Gurney watched through the window as Hal’s gleaming black Audi crept slowly down toward the barn and around to the far side where the door was. He watched until the car reappeared from behind the barn a minute or two later and headed down the road.

It was barely eight-fifteen in the morning, and already his day was congested with thoughts and emotions he’d rather not have.

He knew from experience that the best remedy for dealing with an unsettled state of mind was to take some sort of action, to move forward.

He went to the den, got the Spalter case file and the thick packet of documents describing Kay’s journey through the legal system after her arraignment—the pretrial motions, the trial transcript, copies of the prosecution’s visual aids and items of evidence, and the routine post-conviction appeal filed by the original defense attorney. Gurney carried it all out to his car, because he had no idea which specific items he might need to refer to in the course of the day.

He went back in the house and got a plain gray sport jacket out of his closet, the one he’d worn hundreds of times on the job, but maybe only three times since he’d retired. That jacket with his dark slacks, blue shirt, and simple military style shoes screamed “cop” as loudly as any uniform. He was guessing that the image might prove useful in Long Falls.

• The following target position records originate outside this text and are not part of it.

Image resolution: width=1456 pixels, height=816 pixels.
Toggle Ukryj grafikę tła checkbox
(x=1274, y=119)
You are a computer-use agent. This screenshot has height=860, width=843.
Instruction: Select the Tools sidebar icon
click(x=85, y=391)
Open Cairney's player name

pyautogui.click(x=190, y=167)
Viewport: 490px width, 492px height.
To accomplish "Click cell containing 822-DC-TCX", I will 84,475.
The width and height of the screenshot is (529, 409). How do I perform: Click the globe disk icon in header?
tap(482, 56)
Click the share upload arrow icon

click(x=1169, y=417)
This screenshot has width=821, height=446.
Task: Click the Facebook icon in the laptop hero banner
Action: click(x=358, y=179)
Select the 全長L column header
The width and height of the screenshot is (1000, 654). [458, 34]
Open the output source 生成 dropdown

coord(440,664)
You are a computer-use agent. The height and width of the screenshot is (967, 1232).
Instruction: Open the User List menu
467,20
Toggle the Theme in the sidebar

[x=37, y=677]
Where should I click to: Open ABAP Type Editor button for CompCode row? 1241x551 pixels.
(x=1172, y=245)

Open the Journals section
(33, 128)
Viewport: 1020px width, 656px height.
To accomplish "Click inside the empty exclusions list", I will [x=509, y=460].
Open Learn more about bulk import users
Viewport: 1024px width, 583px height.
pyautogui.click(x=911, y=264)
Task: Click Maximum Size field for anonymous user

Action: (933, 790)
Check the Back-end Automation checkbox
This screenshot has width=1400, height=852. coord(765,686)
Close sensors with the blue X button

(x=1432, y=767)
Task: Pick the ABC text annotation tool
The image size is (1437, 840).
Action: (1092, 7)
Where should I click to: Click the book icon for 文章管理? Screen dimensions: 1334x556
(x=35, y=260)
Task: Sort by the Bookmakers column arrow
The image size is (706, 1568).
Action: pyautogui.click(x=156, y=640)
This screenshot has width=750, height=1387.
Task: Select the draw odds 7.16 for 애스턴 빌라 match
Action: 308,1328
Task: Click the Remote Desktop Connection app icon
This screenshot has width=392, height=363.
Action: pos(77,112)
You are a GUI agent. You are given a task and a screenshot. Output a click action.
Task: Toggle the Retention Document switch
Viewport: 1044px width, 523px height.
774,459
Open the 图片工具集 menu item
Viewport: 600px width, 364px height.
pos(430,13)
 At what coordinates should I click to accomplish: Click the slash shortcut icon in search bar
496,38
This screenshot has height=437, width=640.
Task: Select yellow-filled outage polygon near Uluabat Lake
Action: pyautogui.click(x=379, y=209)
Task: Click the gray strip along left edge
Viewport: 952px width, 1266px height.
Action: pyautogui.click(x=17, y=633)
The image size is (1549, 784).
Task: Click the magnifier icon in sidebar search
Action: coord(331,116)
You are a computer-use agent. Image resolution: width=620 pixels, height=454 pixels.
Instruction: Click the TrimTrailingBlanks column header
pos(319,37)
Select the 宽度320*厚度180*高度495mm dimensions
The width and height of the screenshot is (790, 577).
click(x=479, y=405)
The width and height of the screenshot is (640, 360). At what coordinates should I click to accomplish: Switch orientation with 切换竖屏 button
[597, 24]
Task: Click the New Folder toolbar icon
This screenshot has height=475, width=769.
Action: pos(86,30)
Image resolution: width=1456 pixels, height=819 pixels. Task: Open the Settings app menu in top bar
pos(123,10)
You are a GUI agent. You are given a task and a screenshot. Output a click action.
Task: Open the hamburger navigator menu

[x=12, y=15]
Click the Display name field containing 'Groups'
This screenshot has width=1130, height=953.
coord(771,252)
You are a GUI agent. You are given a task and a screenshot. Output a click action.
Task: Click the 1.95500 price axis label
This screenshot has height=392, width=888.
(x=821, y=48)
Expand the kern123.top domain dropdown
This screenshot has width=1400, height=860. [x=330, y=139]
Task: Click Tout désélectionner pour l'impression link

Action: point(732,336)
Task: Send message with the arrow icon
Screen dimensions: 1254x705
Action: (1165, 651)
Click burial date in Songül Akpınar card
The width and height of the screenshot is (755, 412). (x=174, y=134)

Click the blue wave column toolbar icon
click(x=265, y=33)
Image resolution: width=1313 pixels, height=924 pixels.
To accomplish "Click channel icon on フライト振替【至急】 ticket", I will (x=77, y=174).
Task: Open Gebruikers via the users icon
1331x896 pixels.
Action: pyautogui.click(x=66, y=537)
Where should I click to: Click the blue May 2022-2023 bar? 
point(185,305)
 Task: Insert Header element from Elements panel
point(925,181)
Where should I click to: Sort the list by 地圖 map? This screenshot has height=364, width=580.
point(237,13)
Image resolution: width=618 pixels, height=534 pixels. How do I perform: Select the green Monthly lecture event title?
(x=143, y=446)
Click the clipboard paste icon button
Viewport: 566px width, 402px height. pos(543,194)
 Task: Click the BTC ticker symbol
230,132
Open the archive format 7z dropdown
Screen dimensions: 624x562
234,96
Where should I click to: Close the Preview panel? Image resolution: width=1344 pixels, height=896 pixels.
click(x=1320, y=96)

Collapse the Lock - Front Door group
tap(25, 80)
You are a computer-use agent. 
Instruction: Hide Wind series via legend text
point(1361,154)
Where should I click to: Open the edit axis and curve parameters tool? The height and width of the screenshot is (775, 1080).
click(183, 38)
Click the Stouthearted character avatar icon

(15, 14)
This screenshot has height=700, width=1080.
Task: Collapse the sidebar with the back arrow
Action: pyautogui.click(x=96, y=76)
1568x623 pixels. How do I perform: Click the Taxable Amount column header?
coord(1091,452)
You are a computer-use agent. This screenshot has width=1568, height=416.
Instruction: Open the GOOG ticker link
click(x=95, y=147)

He made one last glance around, went out to his car again, and entered the address of the Willow Rest cemetery in the portable GPS on the dashboard.

A minute later he was on his way—and feeling better already.

Like so many old cities on rivers and canals of fading commercial utility, Long Falls seemed to be struggling against a persistent current of decline.

There were scattered signs of attempted revitalization. An abandoned fabric mill had been converted into professional offices; a cluster of small shops now occupied a former casket factory; a block-long building of sooty bricks the color of old scabs, with the name CLOVER-SWEET CREAMERY etched on a granite lintel over the entrance door, had been relabeled NORTHERN ART STUDIOS GALLERIES on a wider and brighter sign affixed above the lintel.

As he drove along the main artery, however, Gurney counted at least six derelict buildings from a more prosperous time. There were a lot of empty parking spaces, too few people on the streets. A thin teenager, wearing the loser’s uniform of sagging jeans and an oversized baseball hat worn sideways, stood on an otherwise deserted corner with a muscular dog on a short leash. As Gurney slowed for a red light, he could see that the young man’s anxious eyes were scanning the passing cars with an addict’s characteristic combination of hope and detachment.

It sometimes seemed to Gurney that something in America had gone terribly wrong. A large segment of a generation had become infected with ignorance, laziness, and vulgarity. It no longer seemed unusual for a young woman to have, say, three small children by three different fathers, two of whom were currently in prison. And places like Long Falls, which once may have nurtured a simpler kind of life, were now depressingly similar to everywhere else.

These thoughts were interrupted by his GPS announcing in an authoritative voice, “Arriving at destination on your right.”

The sign, next to a spotless blacktop driveway, said only WILLOW REST—leaving the nature of the enterprise unspecified. Gurney turned in and followed the driveway through an open wrought-iron gate in a yellow brick wall. Well-tended landscape plantings on each side of the entrance conveyed the impression not of a cemetery but of an upscale residential development. The driveway led directly to a small, empty parking area in front of an English-style cottage.

Window boxes overflowing with purple and yellow pansies below old-fashioned small-paned windows reminded him of the weird-cozy esthetic of a wildly popular painter whose name he could never recall. There was a VISITOR INFORMATION sign alongside a flagstone pathway that extended from the parking area to the cottage door.